Work to do — Quote verbatim the lines of the records from the line containing "Select the 最新地址及APP txt file icon" through the end of the records, omitting the pictures.

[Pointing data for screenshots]
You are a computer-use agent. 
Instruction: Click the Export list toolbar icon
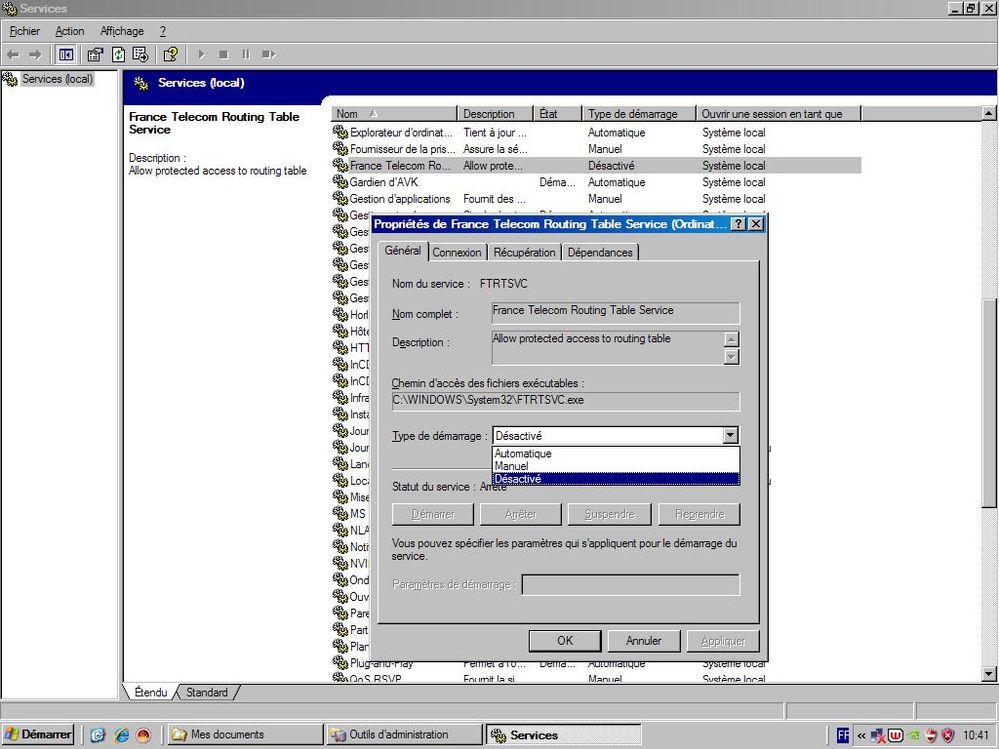pyautogui.click(x=140, y=54)
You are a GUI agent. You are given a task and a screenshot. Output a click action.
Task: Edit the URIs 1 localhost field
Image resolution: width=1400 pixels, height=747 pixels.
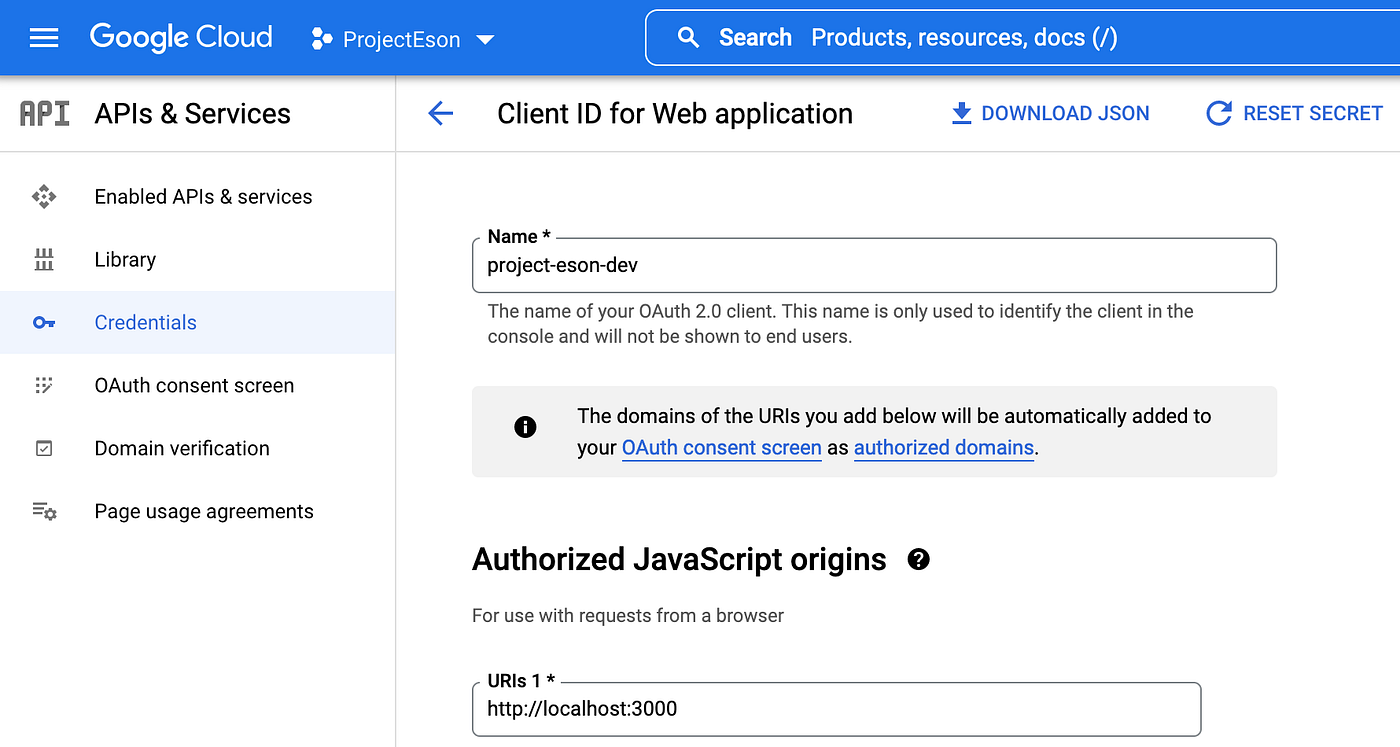[x=836, y=709]
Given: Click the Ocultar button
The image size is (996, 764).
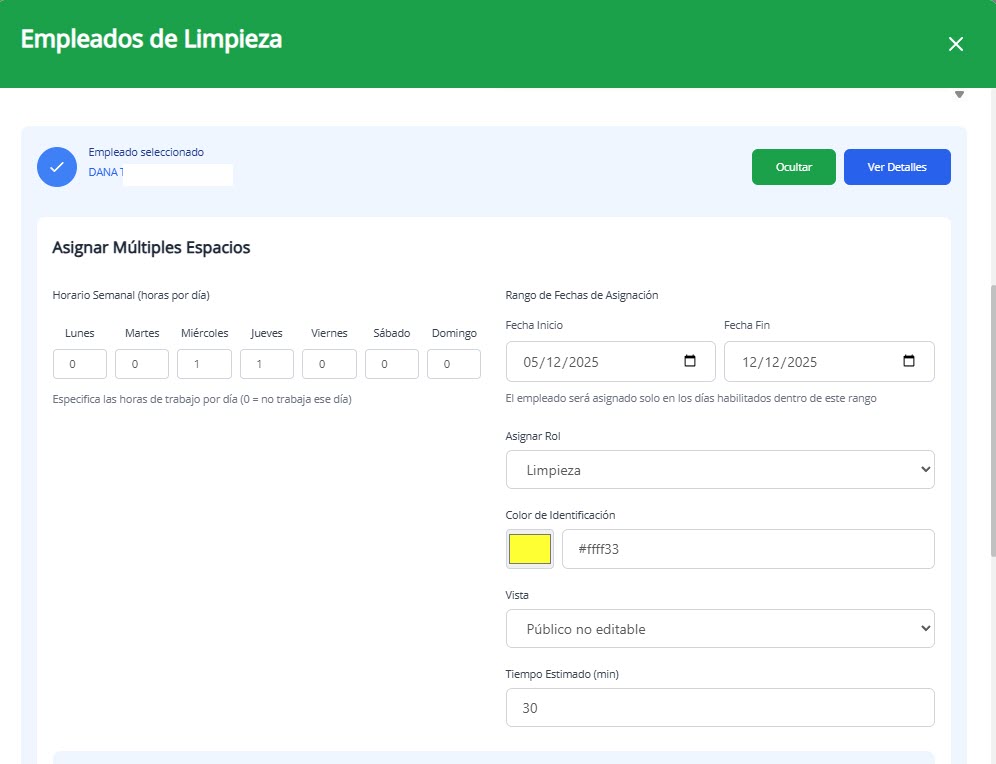Looking at the screenshot, I should click(793, 167).

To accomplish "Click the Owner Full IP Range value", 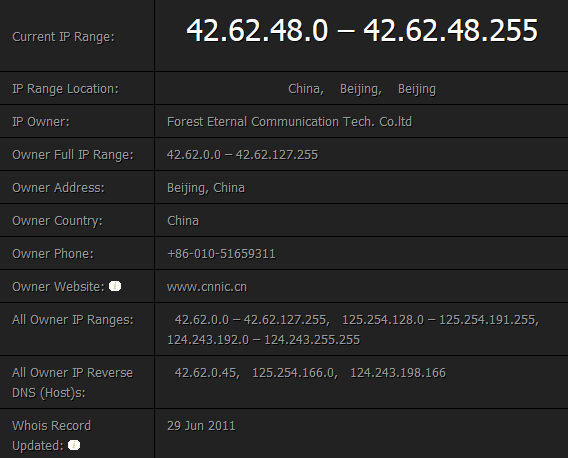I will point(242,155).
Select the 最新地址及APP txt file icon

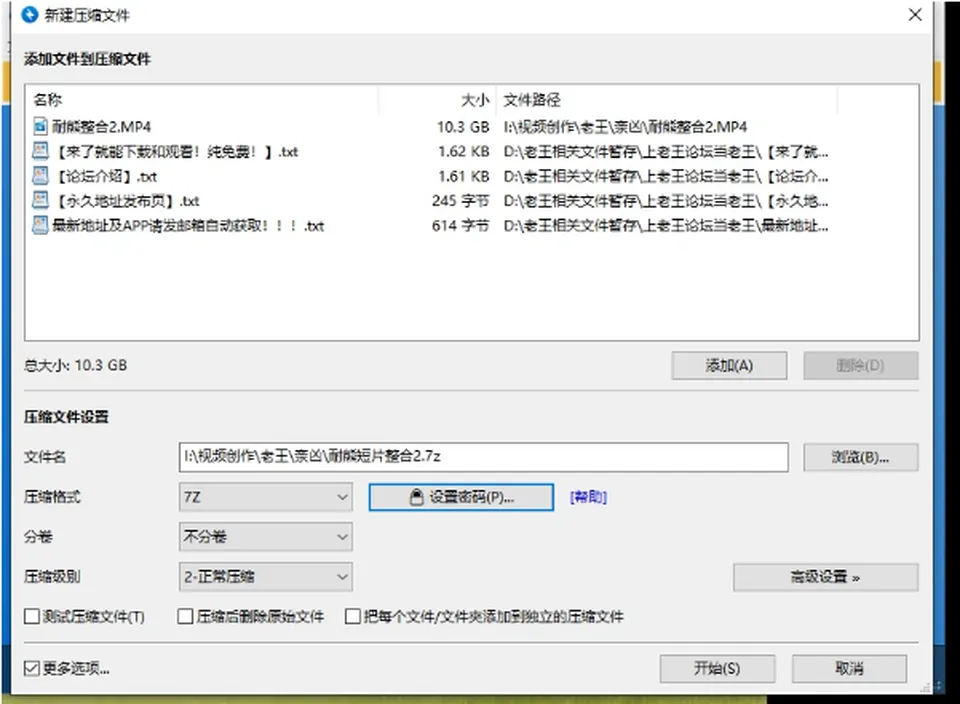[40, 225]
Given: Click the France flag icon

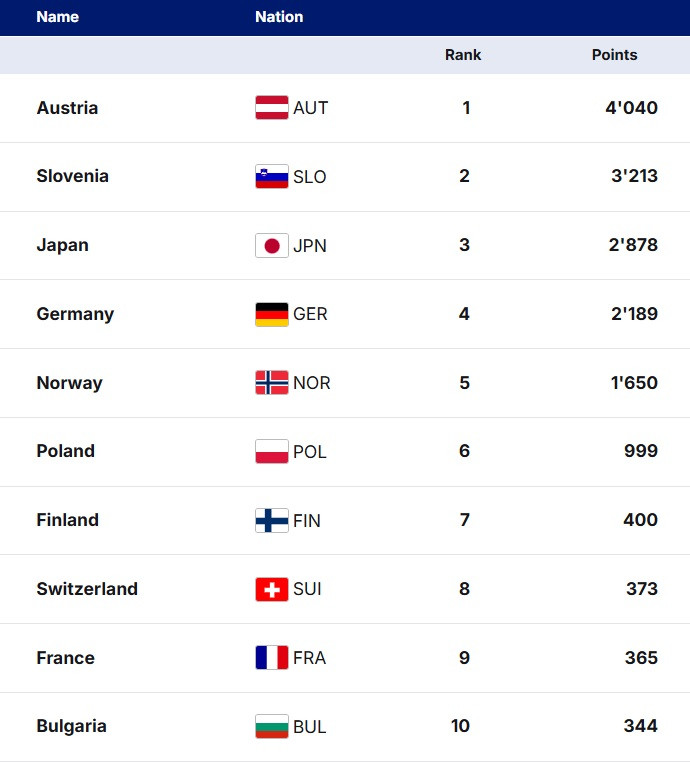Looking at the screenshot, I should tap(272, 658).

Final answer —
Select the 最新地址及APP txt file icon

[40, 225]
Given: Click the France flag icon

Looking at the screenshot, I should tap(272, 658).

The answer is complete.